Действительно, как мог читать и писать Борхеса, а, значит, и быть им, какой-то лже-профессор псевдо-З., когда и сам без пяти минут нобелевский лауреат на вопрос, он ли является знаменитым Борхесом, отвечал «Иногда», и в каждом из трех полуосиленных профессором З. рассказов нашел повод подчеркнуть, что писавший их Борхес это не совсем тот Борхес, который в них фигурирует? Тут профессор З. вспомнил, что в свое время он видел настоящего живого Борхеса, когда тот выступал на набоковском симпозиуме, проходившем в университете, где, в свою очередь, в свое (собственное, с нашей точки зрения, плюсквамперфектное), время профессорствовал Набоков, а тогда, то есть, одновременно с симпозиумом, преподавал профессор З., в некотором роде играя таким образом роль квази-Набокова.

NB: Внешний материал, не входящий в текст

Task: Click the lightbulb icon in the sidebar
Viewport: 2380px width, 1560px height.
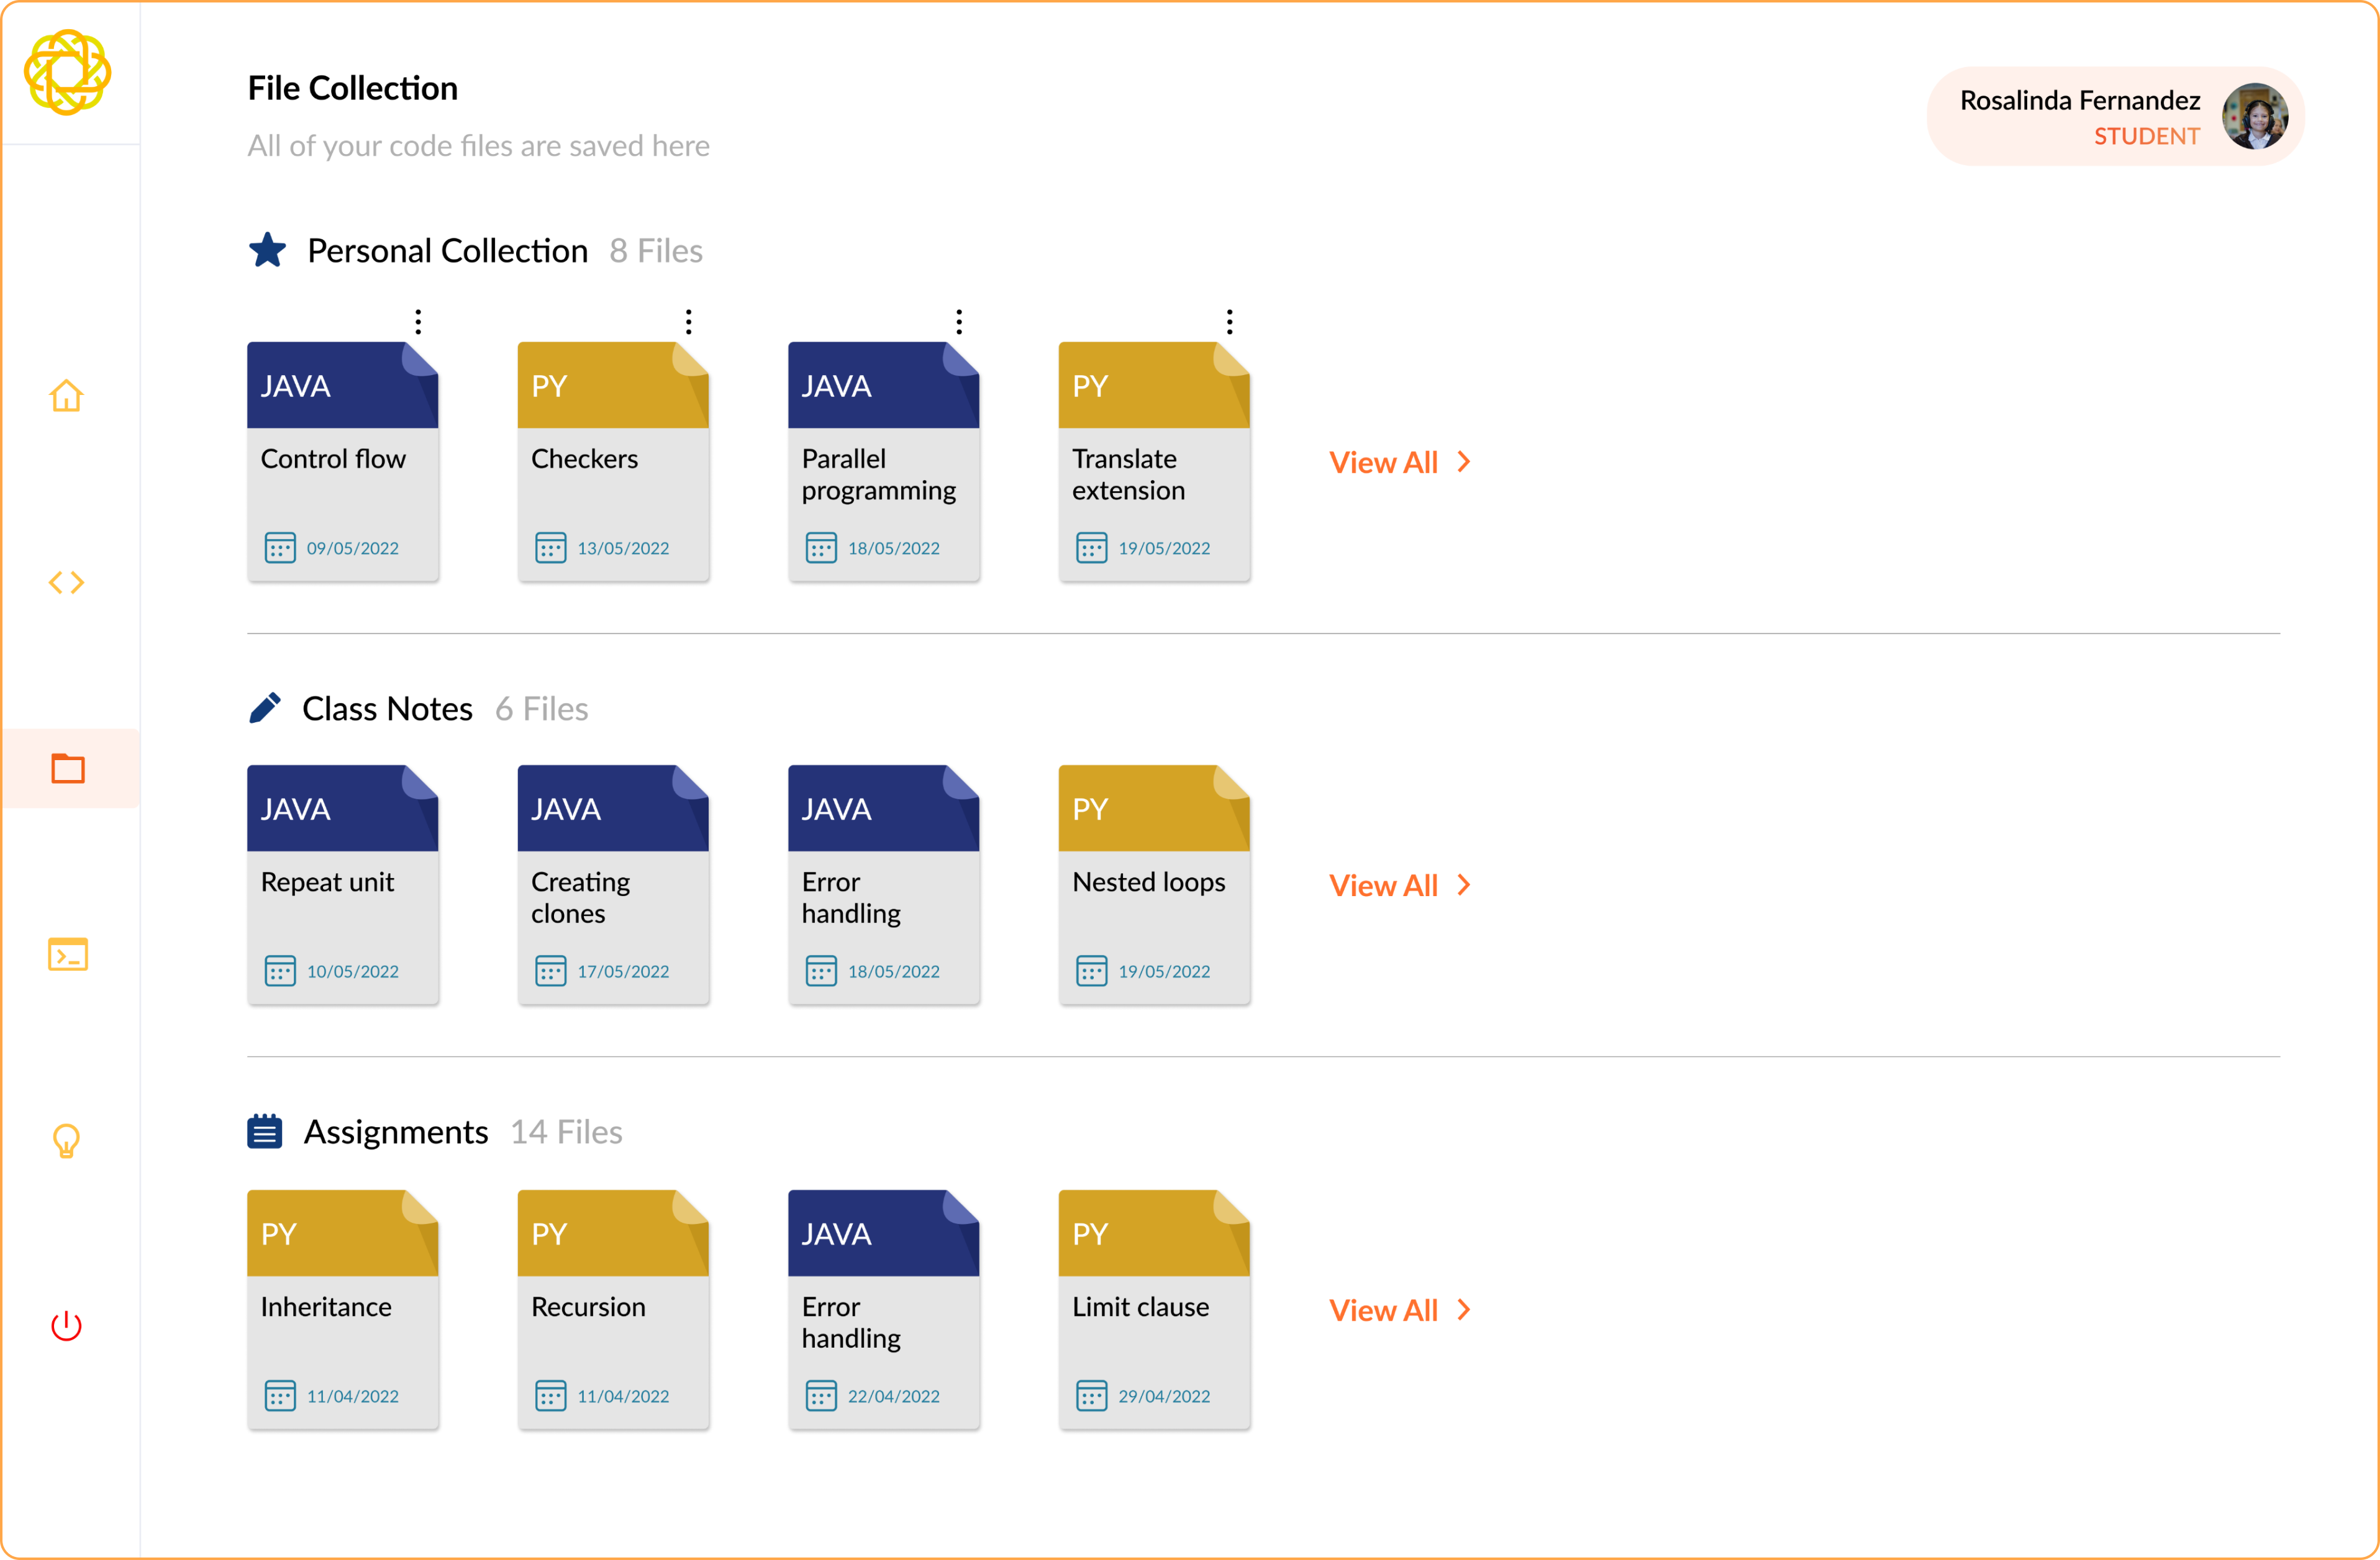Action: [x=66, y=1141]
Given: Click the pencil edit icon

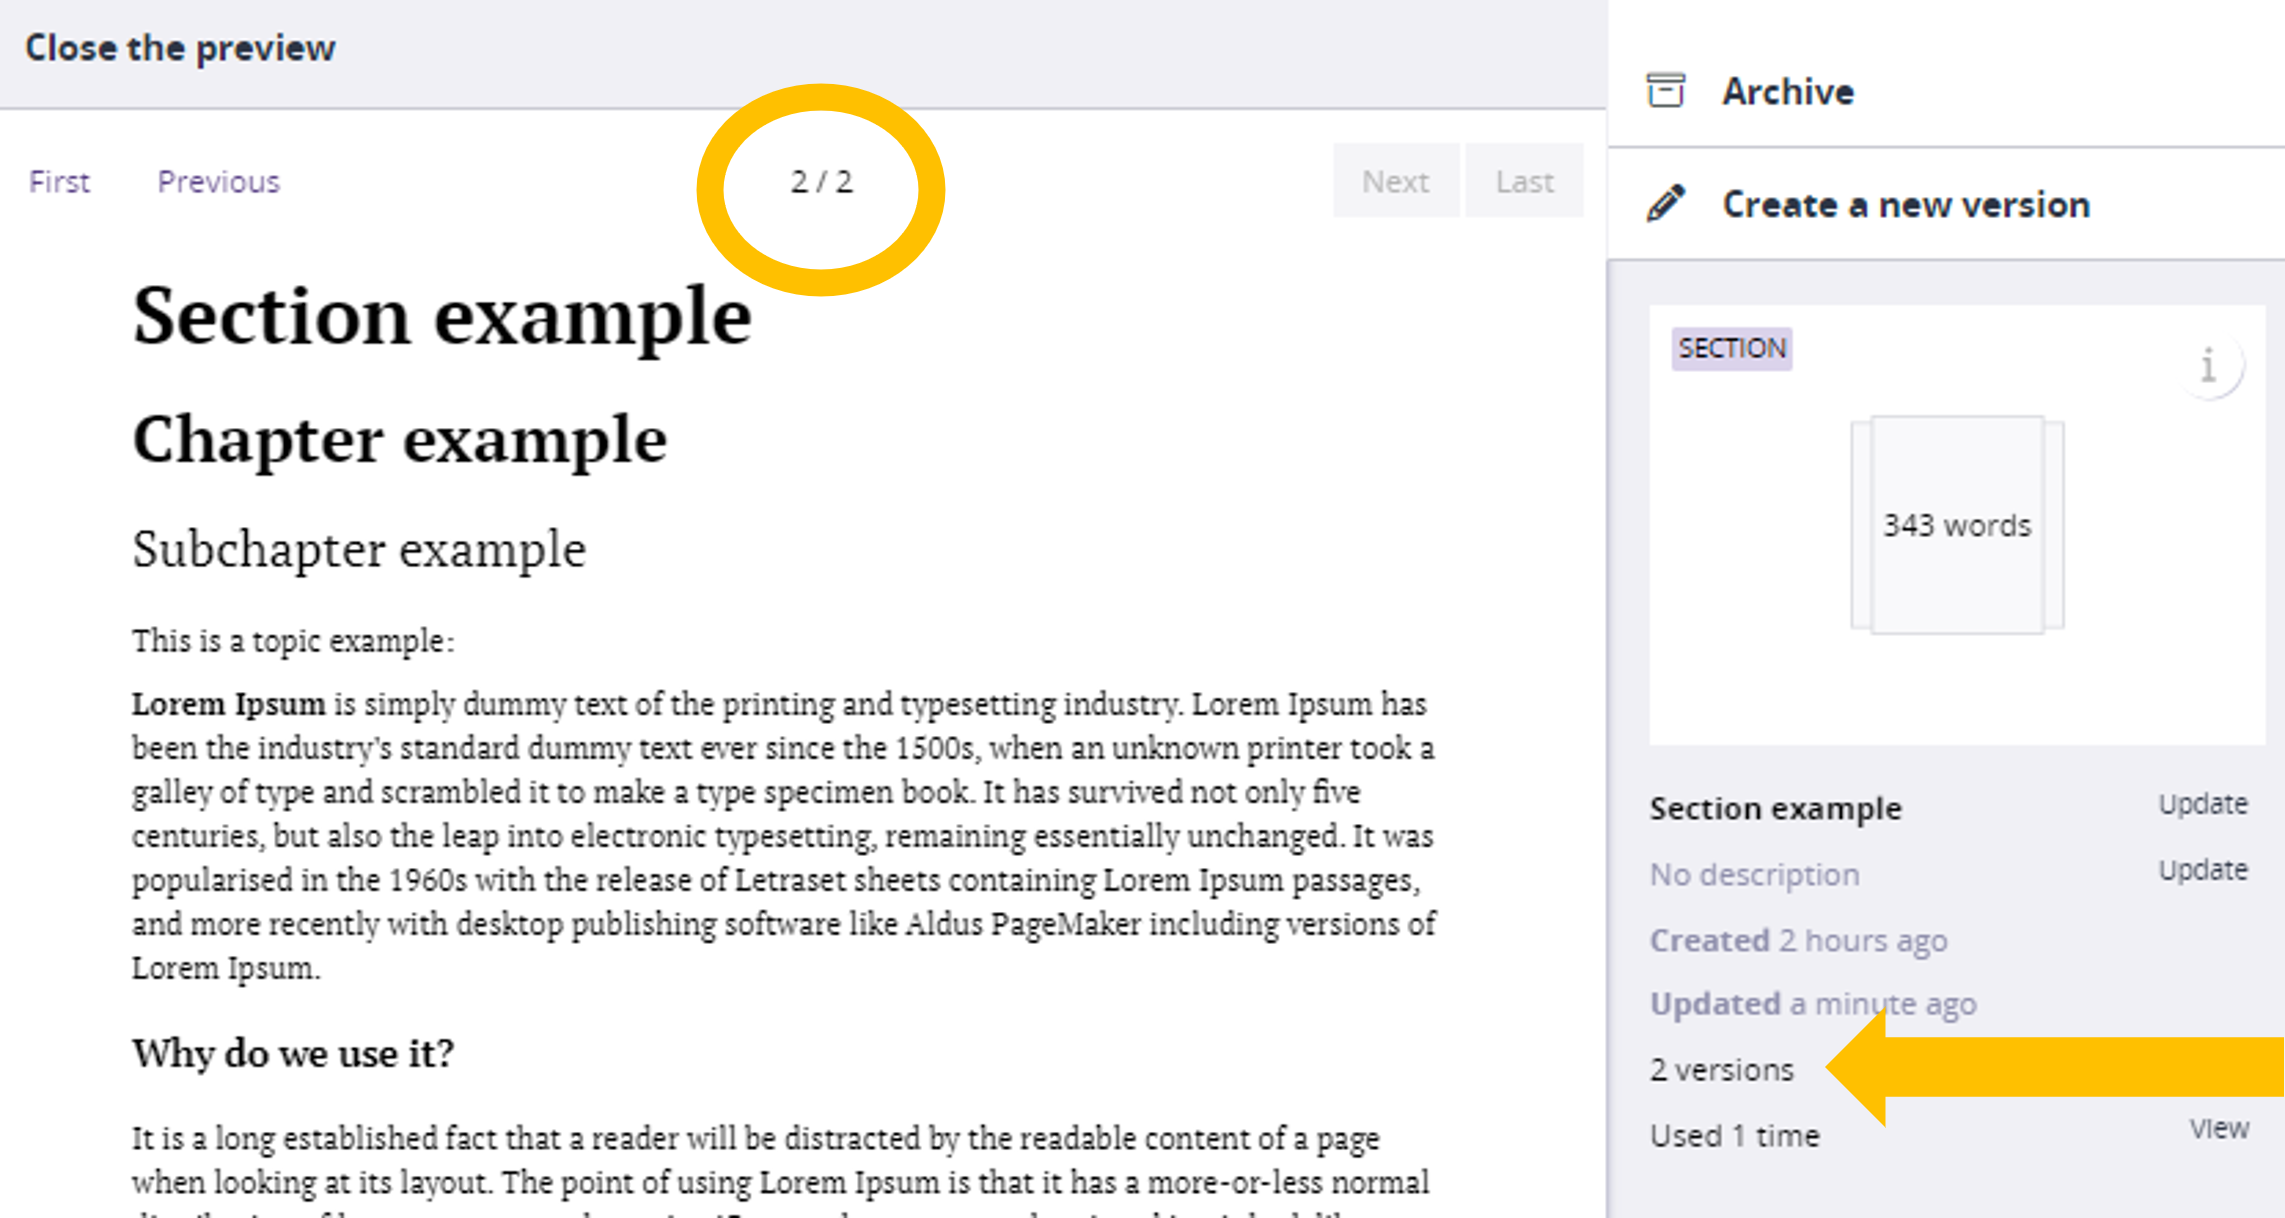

Сенильный, полу-слепой, но сыпавший бодрыми парадоксами в ответ на вопросы из рекордно переполненного зала Борхес, был, разумеется, не только не тем Борхесом, которого теперь с таким запозданием пытался читать профессор З. (а тогда еще не читал вовсе), но, в сущности, и не тем, на которого рассчитывали устроители симпозиума, ибо он то ли не читал, то ли делал вид, что не читал ни строчки Набокова, и уж во всяком случае ни разу о нем не обмолвился в своей двухчасовой беседе с аудиторией. С другой стороны, он в каком-то смысле, конечно, был Набоковым, отчасти потому, что многим походил на него и его книги, а главное, потому, что родился в 1899 году, том же, что и Набоков, что позволяло последнему с помощью относительно несложных (по понятиям, скажем, Пьера Безухова или Велимира Хлебникова) арифметических выкладок отождествлять себя со своим великим предшественником, тоже не дожившим до получения Нобелевской премии. Кстати, этому предшественнику принадлежала известная мысль, что в свободное от творческой работы время писатель представляет собой совершенно другую личность, нежели в момент вдохновенного служения музам. Иными словами, как мог бы, вторя Борхесу, но с особым, ему одному присущим энергическим лаконизмом и какой-то суворовской, что ли, выправкой в голосе, выразиться любимый герой и альтер эго писателя С., иногда!